Personal information
- Full name: Jessica Vall Montero
- National team: Spain
- Born: 22 November 1988 (age 37) Barcelona, Spain
- Height: 1.63 m (5 ft 4 in)
- Weight: 52 kg (115 lb)

Sport
- Sport: Swimming
- Strokes: Breaststroke
- Club: Club Natació Sant Andreu
- Coach: Jordi Jou

Medal record
Women's swimming
Representing Spain
World Championships (LC)
| Bronze medal – third place | 2015 Kazan | 200 m breaststroke |
European Championships (LC)
| Silver medal – second place | 2016 London | 200 m breaststroke |
| Silver medal – second place | 2018 Glasgow | 200 m breaststroke |
| Bronze medal – third place | 2014 Berlin | 200 m breaststroke |
European Championships (SC)
| Gold medal – first place | 2017 Copenhagen | 200 m breaststroke |
| Bronze medal – third place | 2017 Copenhagen | 100 m breaststroke |
Mediterranean Games
| Gold medal – first place | 2013 Mersin | 200 m breaststroke |
| Gold medal – first place | 2018 Tarragona | 100 m breaststroke |
| Gold medal – first place | 2018 Tarragona | 200 m breaststroke |
| Silver medal – second place | 2013 Mersin | 100 m breaststroke |
| Silver medal – second place | 2013 Mersin | 4 x 100 m medley |
| Silver medal – second place | 2018 Tarragona | 4 x 100 m medley |
| Bronze medal – third place | 2018 Tarragona | 50 m breaststroke |

= Jessica Vall =

Spanish swimmer (born 1988)

Jessica Vall Montero (born 22 November 1988) is a Spanish competitive swimmer and breaststroke specialist. She has a degree in Biomedicine from the Universitat Pompeu Fabra and has worked at Barcelona's Biomedical Research Center. She swims for Club Natació Sant Andreu, where she has trained for over five years with her coach Jordi Jou, ex-elite swimmer also for C.N. Sant Andreu. Besides elite training, she is also working towards her master's degree in Bioethics from the Universidad Católica de Murcia (UCAM).

==Biography==
Jessica Vall debuted internationally in the 2013 Mediterranean Games, where she swam the 200-meter breaststroke, 100-meter breaststroke, and 4 × 100 m medley relay. She won one gold and two silver medals.

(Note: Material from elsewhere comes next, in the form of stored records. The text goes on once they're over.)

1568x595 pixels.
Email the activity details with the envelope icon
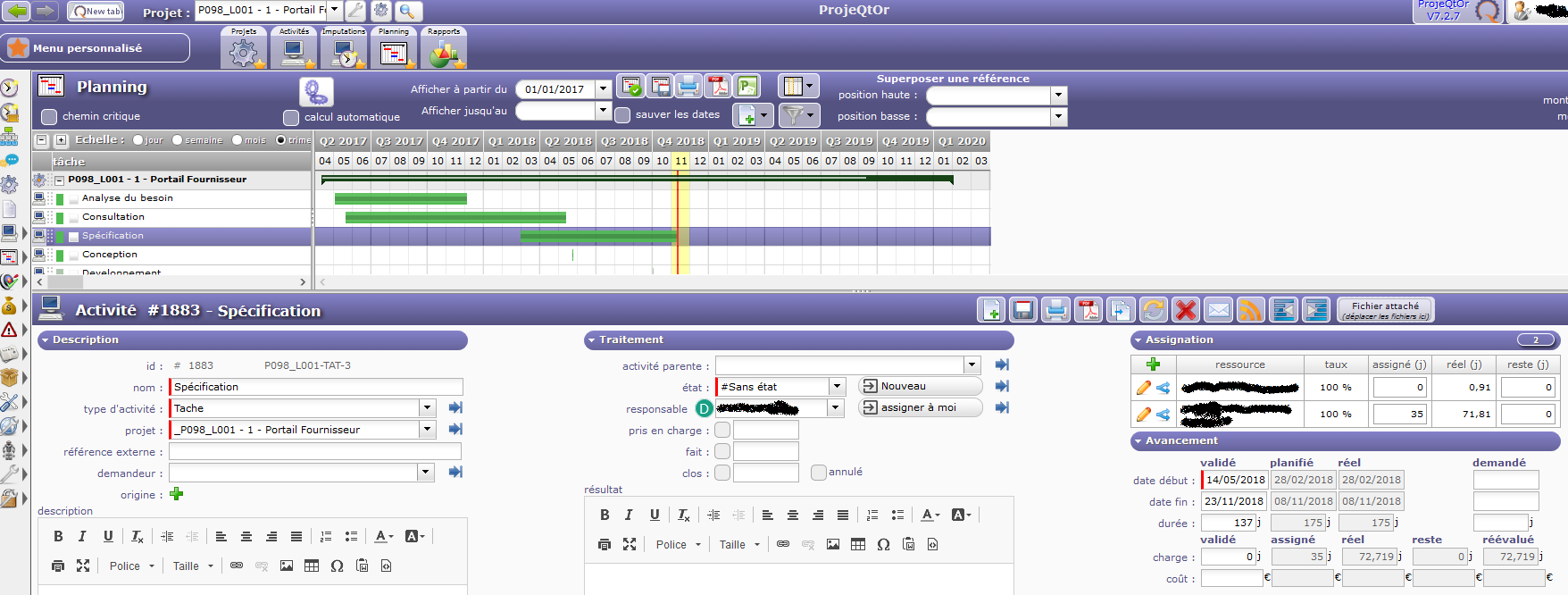point(1218,310)
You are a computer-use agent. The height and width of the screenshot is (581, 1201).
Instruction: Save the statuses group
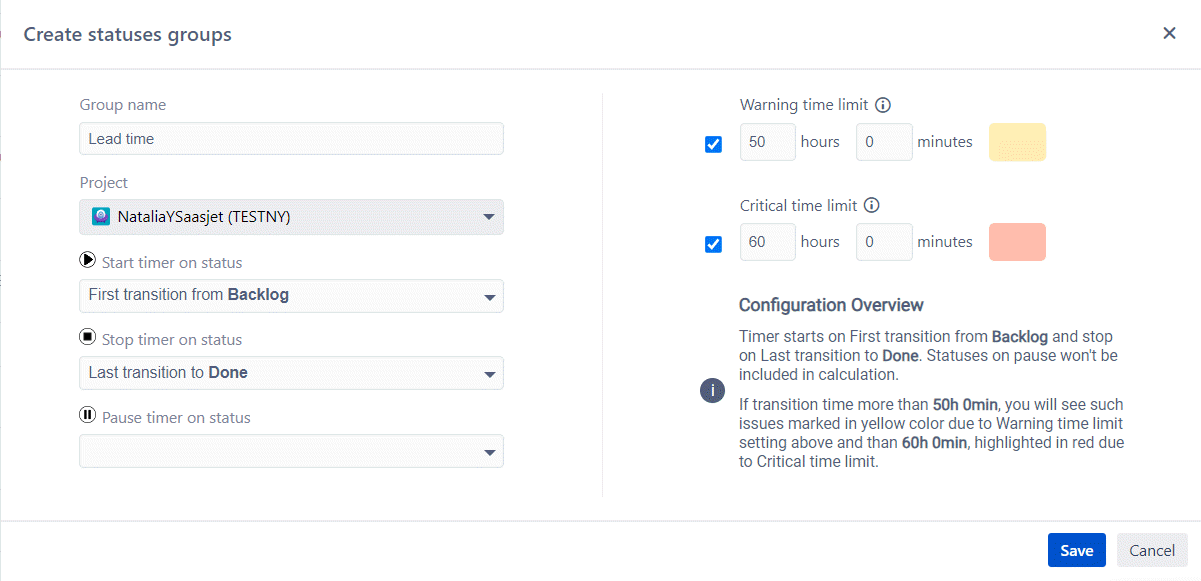pyautogui.click(x=1076, y=550)
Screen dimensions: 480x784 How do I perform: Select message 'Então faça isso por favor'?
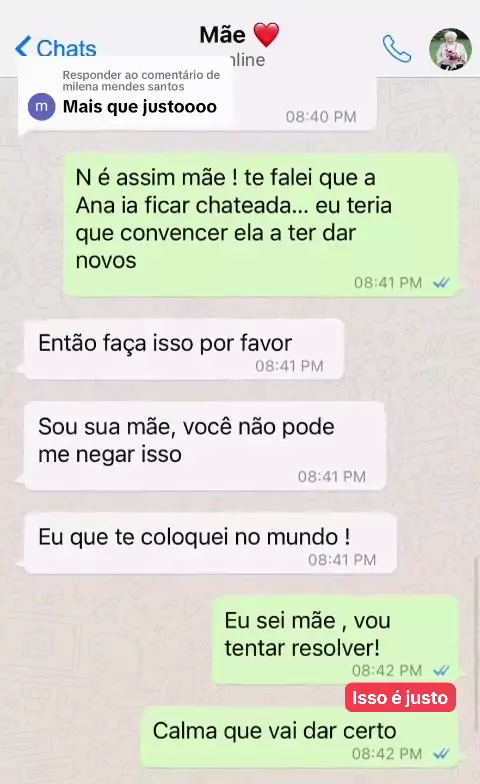184,350
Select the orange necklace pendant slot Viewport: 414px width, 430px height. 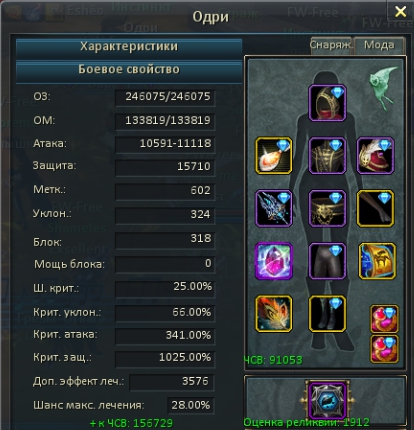pos(274,155)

She also took part in the 2013 World Aquatics Championships in the 50-meter and 200-meter breaststroke.

A year later, at the 2014 European Aquatics Championships, she won a bronze medal in the 200-meter breaststroke.

In the 2015 World Aquatics Championship in Kazan, Russia, Jessica took the bronze medal in the 200-meter breaststroke, setting a new Spanish record at 2:22:76. She tied for third with Danish swimmer Rikke Moller Pedersen and Chinese swimmer Shi Jinglin.

In 2016, at the Spanish Spring Open held in Sabadell from 19 to 22 March, Vall hit the Olympic minimum in the 100-meter breaststroke during her first swim, thus making her Spain's first member of the swim team going to the 2016 Summer Olympics. She also qualified for the 200-meter breaststroke later in that same meet. Her training partner at Club Natació Sant Andreu, teenage Africa Zamorano, was one of the surprises on the female Olympic squad, mainly made up of veterans: Mireia Belmonte, Melani Costa and Duane da Rocha.

Vall has been honored as Barcelona's "Female Athlete of the Year" by Barcelona's City Council in 2015.

=== International Swimming League ===
In 2019 Vall was member of the 2019 International Swimming League representing Team Iron.